Depuis janvier, les personnels de l’agence et leurs représentants s’inquiètent de la “décision du gouvernement de récupérer des missions essentielles” de SdF : celle-ci perdrait la main sur des campagnes de prévention ainsi que sur la gestion des stocks stratégiques et de la réserve sanitaire, qui seront “transférés” au ministère de la Santé et à la Caisse nationale d’assurance maladie.
“La décision du gouvernement de transférer directement une partie des missions fondatrices de l’agence sous la coupe du ministère de la Santé a été pris de manière unilatérale, en toute opacité et sans fondement scientifique”, s’alarment-ils.
“Après l’annulation de campagnes de prévention sur l’alcool, le rejet par l’Assemblée nationale du projet de loi visant à rendre obligatoire l’affichage du Nutri-Score, le blocage de la Stratégie nationale pour l’alimentation, la nutrition et le climat, cette décision affaiblit encore la santé publique et la prévention, en ouvrant le champ à la pression des agendas politiques et des lobbies”, affirme-ils. Ils craignent notamment que soient “passer(és) sous silence les sujets de santé sensibles tels que santé sexuelle, addictions”.

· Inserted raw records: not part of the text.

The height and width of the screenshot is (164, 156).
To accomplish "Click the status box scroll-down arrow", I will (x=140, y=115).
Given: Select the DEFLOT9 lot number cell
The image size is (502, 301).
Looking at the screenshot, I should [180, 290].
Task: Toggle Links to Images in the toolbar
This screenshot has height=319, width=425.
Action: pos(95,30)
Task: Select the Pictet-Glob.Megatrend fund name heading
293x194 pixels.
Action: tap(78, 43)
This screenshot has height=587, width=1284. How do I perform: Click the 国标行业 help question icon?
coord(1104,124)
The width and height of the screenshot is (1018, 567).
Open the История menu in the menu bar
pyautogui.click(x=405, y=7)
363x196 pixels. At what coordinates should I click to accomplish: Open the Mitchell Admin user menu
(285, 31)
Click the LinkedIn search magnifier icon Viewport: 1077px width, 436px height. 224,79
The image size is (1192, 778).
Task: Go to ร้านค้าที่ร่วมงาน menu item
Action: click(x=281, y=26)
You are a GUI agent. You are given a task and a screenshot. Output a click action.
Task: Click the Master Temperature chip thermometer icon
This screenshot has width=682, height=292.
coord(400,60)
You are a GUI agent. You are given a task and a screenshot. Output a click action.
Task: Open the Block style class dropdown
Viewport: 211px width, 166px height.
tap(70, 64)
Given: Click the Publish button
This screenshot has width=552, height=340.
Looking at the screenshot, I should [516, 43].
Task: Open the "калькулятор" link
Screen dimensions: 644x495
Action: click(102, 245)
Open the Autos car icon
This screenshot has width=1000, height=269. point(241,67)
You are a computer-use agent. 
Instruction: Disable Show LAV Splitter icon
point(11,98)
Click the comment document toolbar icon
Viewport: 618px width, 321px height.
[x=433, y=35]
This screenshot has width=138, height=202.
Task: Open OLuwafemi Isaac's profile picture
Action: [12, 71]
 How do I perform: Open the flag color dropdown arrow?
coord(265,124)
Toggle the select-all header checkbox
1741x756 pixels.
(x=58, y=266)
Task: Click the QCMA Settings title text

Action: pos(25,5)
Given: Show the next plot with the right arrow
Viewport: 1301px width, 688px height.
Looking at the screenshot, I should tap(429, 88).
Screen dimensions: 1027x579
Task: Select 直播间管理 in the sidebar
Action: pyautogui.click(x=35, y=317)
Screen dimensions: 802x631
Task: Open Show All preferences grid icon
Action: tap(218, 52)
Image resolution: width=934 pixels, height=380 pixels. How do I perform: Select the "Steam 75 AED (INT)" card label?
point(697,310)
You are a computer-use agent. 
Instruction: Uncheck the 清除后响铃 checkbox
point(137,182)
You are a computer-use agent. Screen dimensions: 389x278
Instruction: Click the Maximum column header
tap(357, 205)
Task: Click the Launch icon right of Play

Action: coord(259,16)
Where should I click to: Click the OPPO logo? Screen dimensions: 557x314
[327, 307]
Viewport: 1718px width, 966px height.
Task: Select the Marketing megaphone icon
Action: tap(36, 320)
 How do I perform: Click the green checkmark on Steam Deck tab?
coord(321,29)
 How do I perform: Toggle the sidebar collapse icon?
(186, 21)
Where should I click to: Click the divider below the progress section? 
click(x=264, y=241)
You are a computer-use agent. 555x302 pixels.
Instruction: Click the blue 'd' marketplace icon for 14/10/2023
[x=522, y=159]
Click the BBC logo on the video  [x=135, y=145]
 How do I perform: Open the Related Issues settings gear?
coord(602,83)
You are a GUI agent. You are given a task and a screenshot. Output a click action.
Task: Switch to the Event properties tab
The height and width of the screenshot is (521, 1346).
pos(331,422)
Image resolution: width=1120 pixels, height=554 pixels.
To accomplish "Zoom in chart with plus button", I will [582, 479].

“L’abandon pur et simple de ce projet”
Le collectif d’agents et l’intersyndicale demande “l’abandon pur et simple de ce projet gouvernemental”, dénonçant une décision prise “sans débat transparent, contradictoire” et fondé sur l’expertise scientifique.
Voiture “les agences sanitaires ont été créées à la suite de scandales sanitaires pour être des structures indépendantes du pouvoir politique, transparentes et collégiales : elles ont pour missions d’éclairer scientifiquement les décisions politiques sans en dépendre ni subir la pression des lobbies.”
Pour le gouvernement, il s’agit d’un “recentrage” de Santé publique France qui vise une meilleure efficacité”,” avait justifié le 17 février la ministre de la Santé Stéphanie Rist devant les députés.
Un collectif de 350 acteurs de santé publique a déclaré mi-février cette réorganisation de SpF, appelant à préserver son rôle dans les campagnes de prévention, dans une tribune dans Le Monde.